Work required. What is the count of lines below that include "will"? Reply with nothing else.

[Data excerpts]
——————————
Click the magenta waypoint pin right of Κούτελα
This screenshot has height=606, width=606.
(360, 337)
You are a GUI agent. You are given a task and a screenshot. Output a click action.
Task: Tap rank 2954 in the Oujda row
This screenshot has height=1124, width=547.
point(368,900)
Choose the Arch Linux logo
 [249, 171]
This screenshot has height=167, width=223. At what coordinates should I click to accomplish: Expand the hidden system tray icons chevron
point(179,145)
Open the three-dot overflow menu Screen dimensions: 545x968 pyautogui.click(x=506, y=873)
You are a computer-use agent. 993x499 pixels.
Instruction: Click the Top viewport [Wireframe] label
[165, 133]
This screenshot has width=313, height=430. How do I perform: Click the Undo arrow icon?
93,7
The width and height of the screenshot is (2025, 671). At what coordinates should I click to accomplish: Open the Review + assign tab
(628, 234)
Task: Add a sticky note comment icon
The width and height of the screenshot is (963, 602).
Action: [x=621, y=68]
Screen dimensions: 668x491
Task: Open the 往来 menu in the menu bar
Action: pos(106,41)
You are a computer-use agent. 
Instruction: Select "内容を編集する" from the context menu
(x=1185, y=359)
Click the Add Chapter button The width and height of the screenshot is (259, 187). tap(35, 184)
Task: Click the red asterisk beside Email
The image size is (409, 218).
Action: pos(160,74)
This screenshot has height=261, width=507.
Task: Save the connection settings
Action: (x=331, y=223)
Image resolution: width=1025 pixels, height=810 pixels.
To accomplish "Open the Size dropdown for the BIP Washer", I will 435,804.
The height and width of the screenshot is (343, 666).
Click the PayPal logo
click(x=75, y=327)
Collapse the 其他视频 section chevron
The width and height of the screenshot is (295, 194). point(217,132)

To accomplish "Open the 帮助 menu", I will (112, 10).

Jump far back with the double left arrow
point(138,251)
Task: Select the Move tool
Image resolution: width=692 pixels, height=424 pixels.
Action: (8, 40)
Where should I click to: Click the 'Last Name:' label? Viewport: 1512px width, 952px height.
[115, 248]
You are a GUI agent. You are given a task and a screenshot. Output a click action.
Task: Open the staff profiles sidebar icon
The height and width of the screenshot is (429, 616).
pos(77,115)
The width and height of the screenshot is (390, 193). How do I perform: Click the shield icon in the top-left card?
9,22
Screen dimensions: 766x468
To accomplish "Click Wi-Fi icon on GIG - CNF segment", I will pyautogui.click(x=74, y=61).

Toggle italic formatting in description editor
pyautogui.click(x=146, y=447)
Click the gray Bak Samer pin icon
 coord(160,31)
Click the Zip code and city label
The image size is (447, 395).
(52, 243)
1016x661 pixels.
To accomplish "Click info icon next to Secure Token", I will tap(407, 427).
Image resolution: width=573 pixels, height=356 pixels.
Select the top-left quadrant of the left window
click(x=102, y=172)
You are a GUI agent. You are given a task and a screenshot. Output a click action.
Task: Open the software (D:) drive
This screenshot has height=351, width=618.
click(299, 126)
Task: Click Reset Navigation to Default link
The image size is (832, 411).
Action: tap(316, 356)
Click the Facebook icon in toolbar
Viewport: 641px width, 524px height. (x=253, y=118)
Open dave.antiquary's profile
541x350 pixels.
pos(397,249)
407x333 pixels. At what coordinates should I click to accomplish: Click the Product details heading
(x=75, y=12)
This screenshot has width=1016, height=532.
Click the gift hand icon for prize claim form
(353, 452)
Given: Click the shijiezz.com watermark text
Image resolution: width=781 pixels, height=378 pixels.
——————————
Answer to the exercise. 4